Inclusion & Independence

Winni is a swimmer, a snowboarder, an actress, and she likes to be in the middle of everything.

Her former paraprofessional Jorge Penzien says she has a confidence about her that he credits to Winni’s mother who has invested in helping Winni try new things and explore ways to be independent – and the small close-knit community at Milan where she has grown up with the same group of kids, in an inclusion school where she attends classes with her peers.

Laura likes to call herself an inclusion advocate, and says her aim is to support her daughter, but says the side benefit is that it benefits everyone around Winni, too.

“She loves [acting],” said Laura, admitting that they have tried many activities as a family and not all of them were well-received by her tweenager. “She’s trying so hard to carve out a space in the musical.”
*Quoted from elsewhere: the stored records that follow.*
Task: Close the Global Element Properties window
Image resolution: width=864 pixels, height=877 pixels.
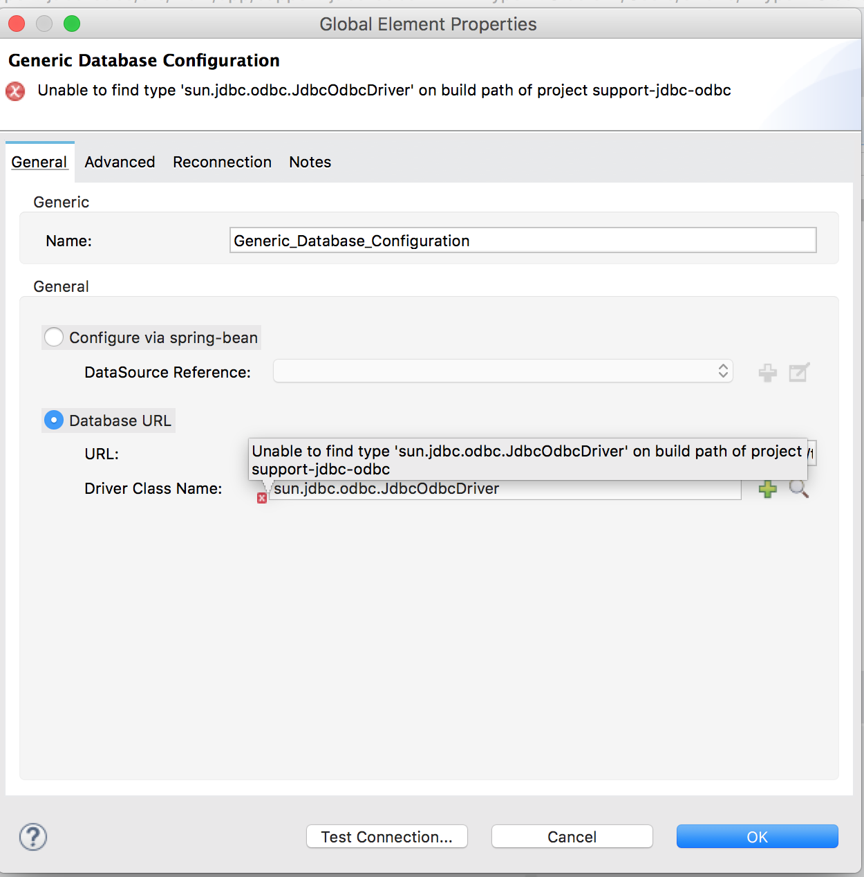Action: tap(17, 24)
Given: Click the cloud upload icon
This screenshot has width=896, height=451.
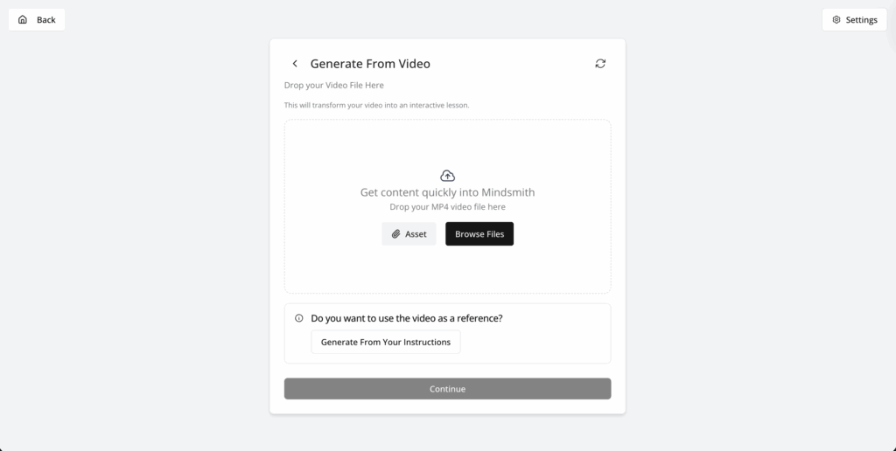Looking at the screenshot, I should tap(447, 176).
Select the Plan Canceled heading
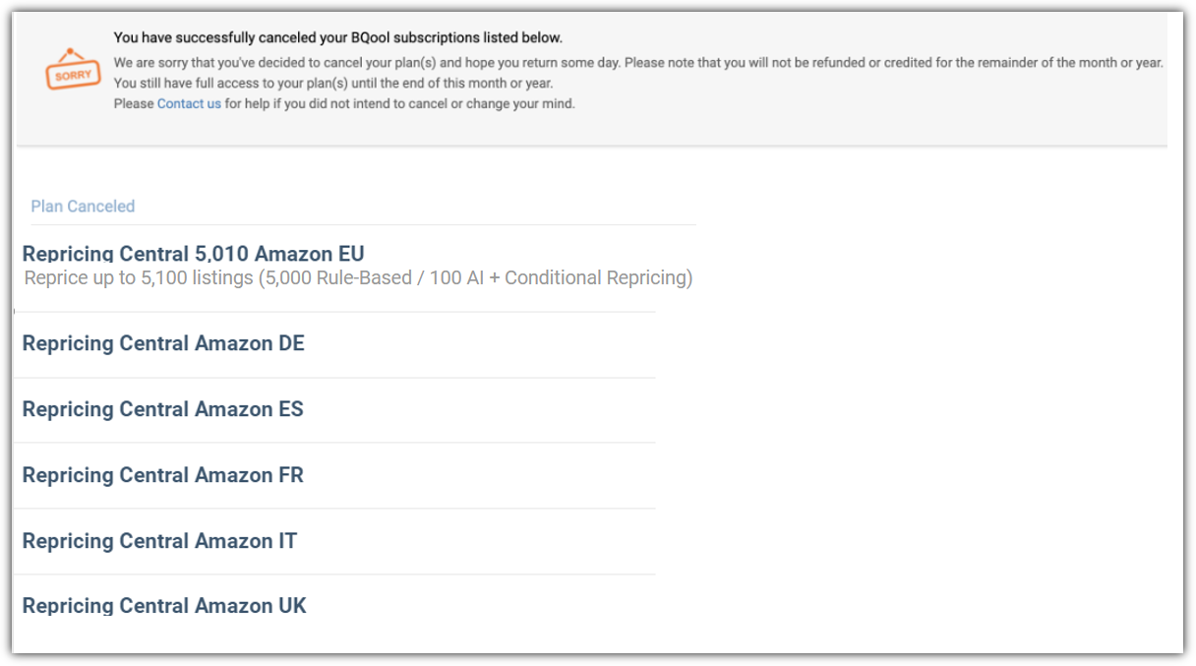The image size is (1196, 666). click(83, 207)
But, Laura said, she knows her daughter can’t do it alone and she longs for peers to take initiative to help her come on stage or leave the stage so Winni can have the independence of not having an adult always by her side.

“Then she’s able to do something she’s really excited about without adult supervision – something without an adult and para pro,” Laura said. “It supports her independence.”
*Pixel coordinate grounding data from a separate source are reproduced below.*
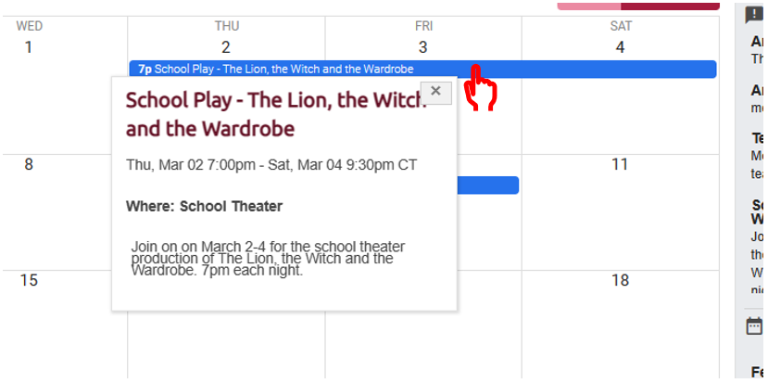Select date 8 on the calendar
768x383 pixels.
pyautogui.click(x=29, y=164)
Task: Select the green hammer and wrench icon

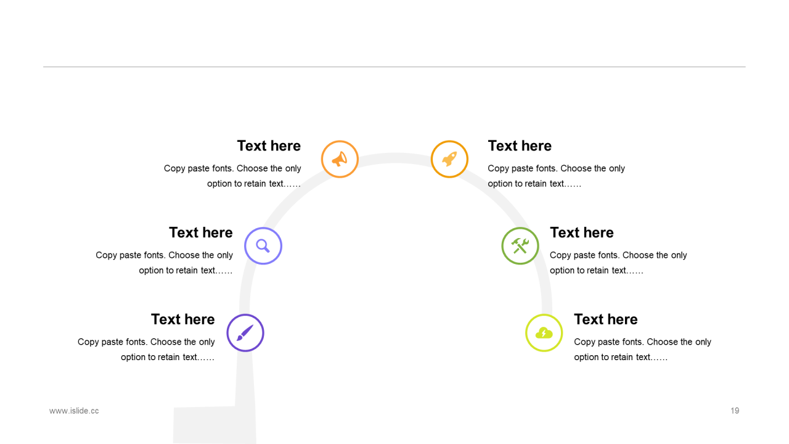Action: tap(520, 246)
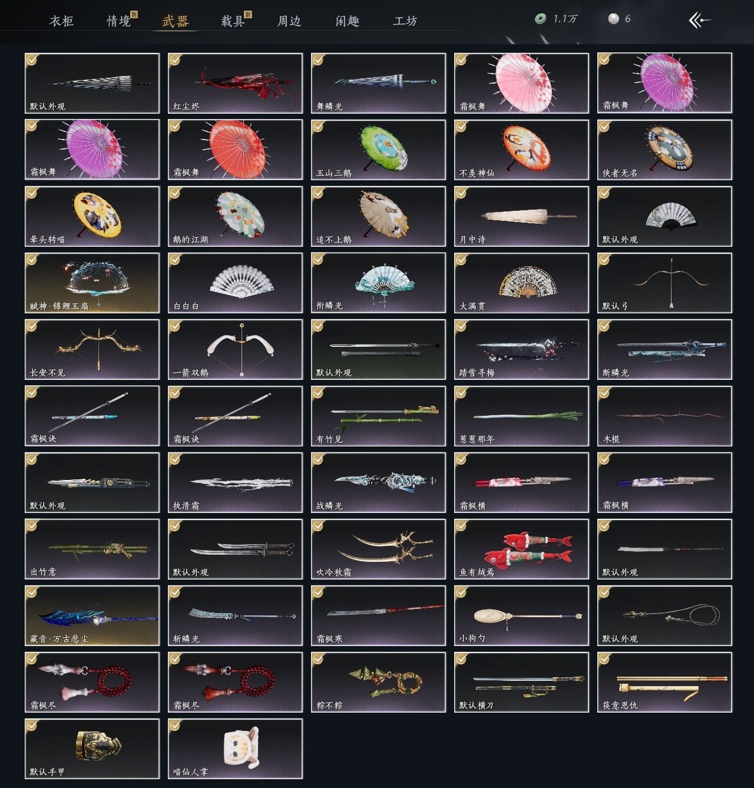Select the 藏音·万古悲尘 blue glaive
Screen dimensions: 754x788
92,615
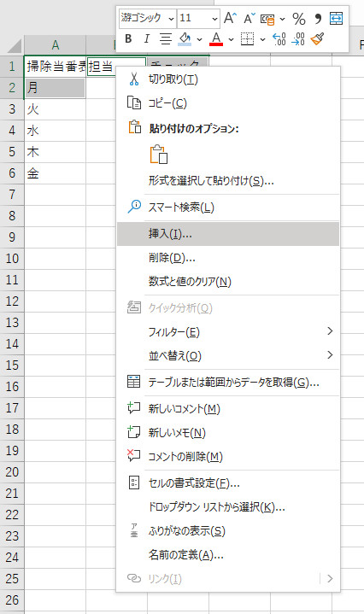Viewport: 364px width, 614px height.
Task: Click the paste option clipboard button
Action: tap(159, 154)
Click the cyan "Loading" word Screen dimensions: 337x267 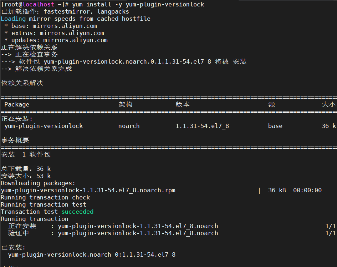[x=13, y=19]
photography courtesy of Laura Russeau
Winni’s classmates wore colored socks for World Down Syndrome Day. Socks represent the extra chromosome that gave Winni Down Syndrome.

Neurodiversity Month

Several months ago, Laura reached out to Milan Middle School asking the school to do something to recognize neurodiversity week from March 17 to 23.

“I suggested a week and they turned it into a month or more, celebrating all types of neurodiversity,” Laura said.

Milan Middle School Principal Jennifer Bookout understands middle school can be a challenging time as students struggle to discover who they are and to feel accepted. So, she decided to create Neurodiversity Month starting the first week of March and extending through the first week of April.

“We wanted to create more opportunities for students to understand and appreciate how different types of brains work—and to celebrate the unique strengths and abilities that each person brings,” Bookout said.

photography / Karen Lambert
National Junior Honor Society Advisor Jennifer Barker and National Junior Honor Society President Franklin Barker put socks on the windows after school on World Down Syndrome Day on March 21.

Student leaders

National Junior Honor Society President Franklin Barker said the 26 student members were tasked with the legwork behind Neurodiversity Month. With support from their advisor – and his mother, Math Interventionist Jennifer Barker – they created a series of PowerPoint presentations about neurodiversity, Down Syndrome, ADHD and autism, along with videos to teach students over four weeks. 

“I loved this experience,” Franklin Barker said. “I feel we’re helping raise awareness. I’ve even learned more about these different neurodivergences, too, and when you learn more you do better because you might be able to see more.”

National Junior Honor Society leader Jennifer Barker said she vetted a bunch of videos and compiled resources and then let students go to work.

“We decided that the first week we would explain the term neurodiversity – basically everyone’s brain is different,” Jennifer Barker said.

The week they focused on Down Syndrome, the video included interviews with several students who then played corn hole together. In the movie, Winni used her speech generating device to let her classmates know she loves Sprite, swimming and the movie Moana. Her friend Nathan Bennink, who also has Down Syndrome, helped her find some of the buttons.

“We’re all more alike than we’re different,” Franklin Barker said.

Jennifer Barker and Franklin Barker, along with Milan Middle School Principal Jen Bookout, also attended the city council meeting to show support for Winni and to provide information about what Milan Middle School was doing.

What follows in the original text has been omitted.